The British were unable to populate and outnumber 66,000 French Canadians in Québec, so if only 65,000 French people lived in Upper Canada in 1810 (which doesn't seem too far fetched with at a minimum of 300,000 French people in Canada in 1810 and 0 British people), then it's game over for the British in Upper Canada (unless they deport everybody, but they didn't dare to do it in Lower Canada, so it's hard to imagine they would have done it in Upper Canada considering the numbers, and also considering that things that were still ok to do in the 1740s were looked at with horror by more civilized Europeans in the 1810s).
From there it's not hard to imagine that Manitoba and then the rest of the west is populated by Francophone outflows from Upper Canada. If Upper Canada is not British in its population, it's hard to see how they can land in Québec and trek for thousands of miles to reach the western prairies while bypassing all the Francophone settlements in between.
So most likely the British population would have been confined to the Maritimes, or there would have been other events that we cannot even imagine (like decades-long wars between Francophone and Anglophone settlers on the Ohio-Indiana-Illinois border).
According to Biraben, more French people settled in Canada between 1740 and 1759 (i.e. in the 12 years between 1742 and 1754 in fact) than in the 60 years between 1680 and 1739.
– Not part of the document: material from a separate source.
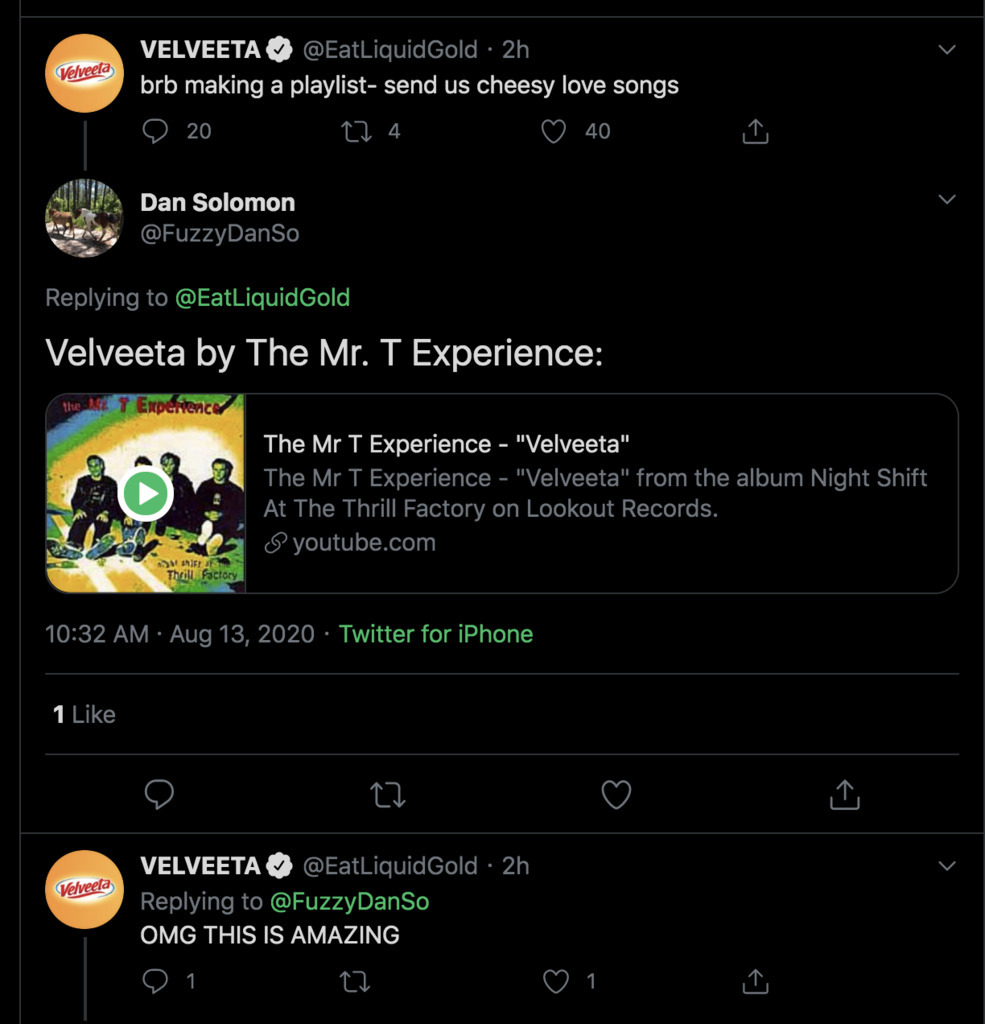This screenshot has width=985, height=1024.
Task: Click the @FuzzyDanSo mention in Velveeta's reply
Action: coord(349,901)
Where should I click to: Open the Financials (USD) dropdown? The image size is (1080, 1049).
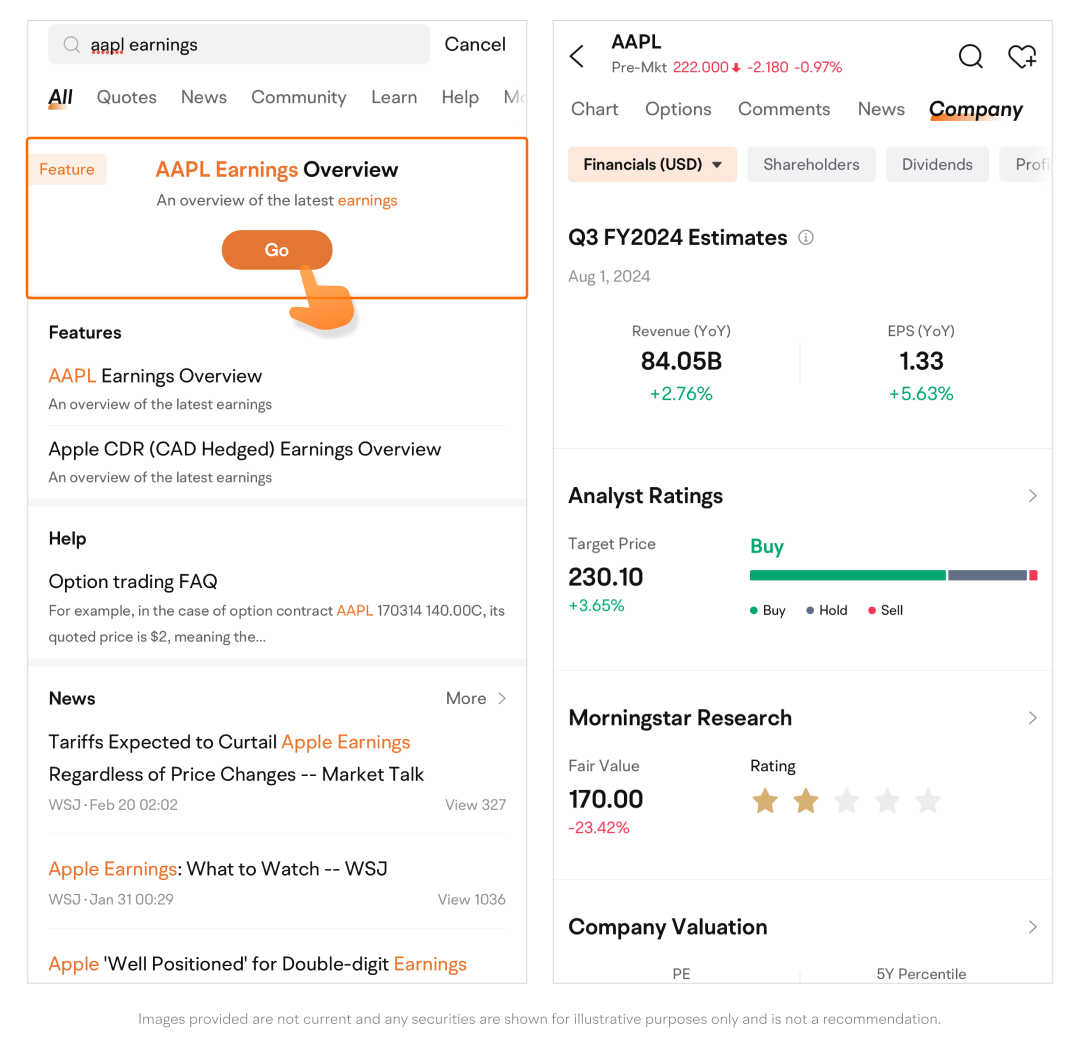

France stupidly gave up Canada just when the colony was finally taking off. Of course there would never have been as many French immigrants as the British immigrants who populated the US, and French Canada would never have been as populated as the US, but 50 million Francophones in North America today from Gaspésie to the Pacific is not something that would be far-fetched. The southern border could also have been more southern, as Detroit, Chicago, St Louis could have remained Francophone, depending on the outcomes of the local wars that would inevitably have happened between settlers of both nations and historical rivals.